PAGE EXTRACT:
Re: [Qemu-devel] [PATCH 2/2] scsi: esp: Improve consistency of RSTAT, RSEQ, and RINTR

qemu-devel.nongnu.org archive mirror
 help / color / mirror / Atom feed

From: Guenter Roeck <linux@roeck-us.net>
To: Mark Cave-Ayland <mark.cave-ayland@ilande.co.uk>
Cc: Paolo Bonzini <pbonzini@redhat.com>, Fam Zheng <famz@redhat.com>,
	qemu-devel@nongnu.org
Subject: Re: [Qemu-devel] [PATCH 2/2] scsi: esp: Improve consistency of RSTAT, RSEQ, and RINTR
Date: Thu, 29 Nov 2018 09:38:45 -0800	[thread overview]
Message-ID: <20181129173845.GA2929@roeck-us.net> (raw)
In-Reply-To: <734e8388-2f0f-1c5b-7767-29e43d261bcb@ilande.co.uk>

[-- Attachment #1: Type: text/plain, Size: 2486 bytes --]

Hi Mark,

On Thu, Nov 29, 2018 at 11:56:39AM +0000, Mark Cave-Ayland wrote:
> On 29/11/2018 09:58, Paolo Bonzini wrote:
> 
> > On 28/11/18 22:56, Guenter Roeck wrote:
> >> The guest OS reads RSTAT, RSEQ, and RINTR, and expects those registers
> >> to reflect a consistent state. However, it is possible that the registers
> >> can change after RSTAT was read, but before RINTR is read.

PROVIDED MATERIAL:
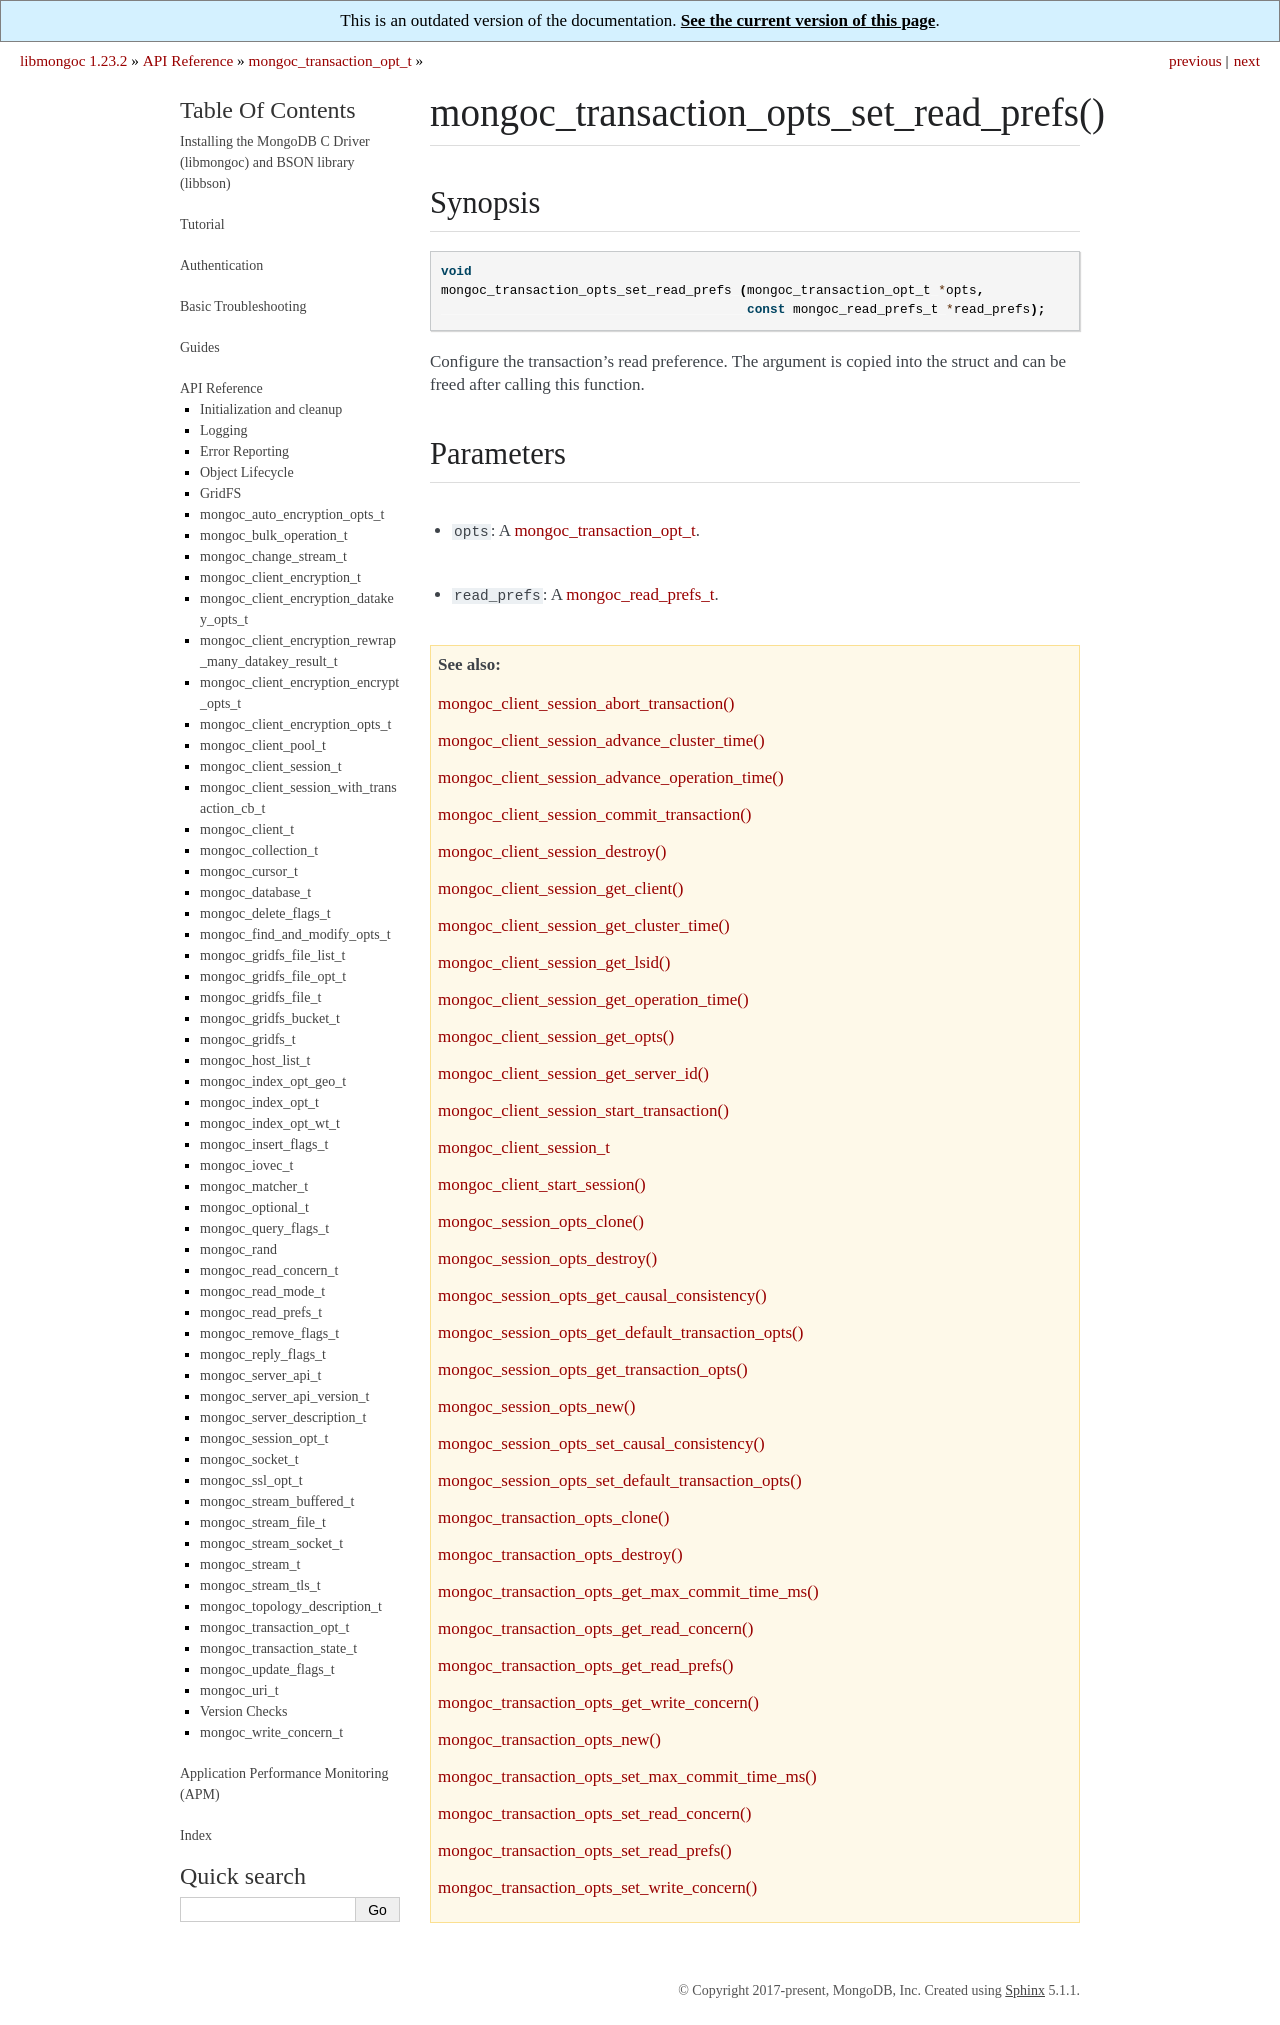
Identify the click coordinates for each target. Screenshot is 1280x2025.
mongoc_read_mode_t (262, 1291)
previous (1195, 60)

TASK DESCRIPTION: Reproduce the QEMU mailing-list reply starting with "qemu-devel.nongnu.org archive mirror" and going on through "Message-ID: <20181129173845.GA2929@roeck-us.net> (raw)", renaming "Guenter Roeck" to "G. Roeck". The data bear no relation to the QEMU mailing-list reply.

TASK ANSWER:
qemu-devel.nongnu.org archive mirror
 help / color / mirror / Atom feed

From: G. Roeck <linux@roeck-us.net>
To: Mark Cave-Ayland <mark.cave-ayland@ilande.co.uk>
Cc: Paolo Bonzini <pbonzini@redhat.com>, Fam Zheng <famz@redhat.com>,
	qemu-devel@nongnu.org
Subject: Re: [Qemu-devel] [PATCH 2/2] scsi: esp: Improve consistency of RSTAT, RSEQ, and RINTR
Date: Thu, 29 Nov 2018 09:38:45 -0800	[thread overview]
Message-ID: <20181129173845.GA2929@roeck-us.net> (raw)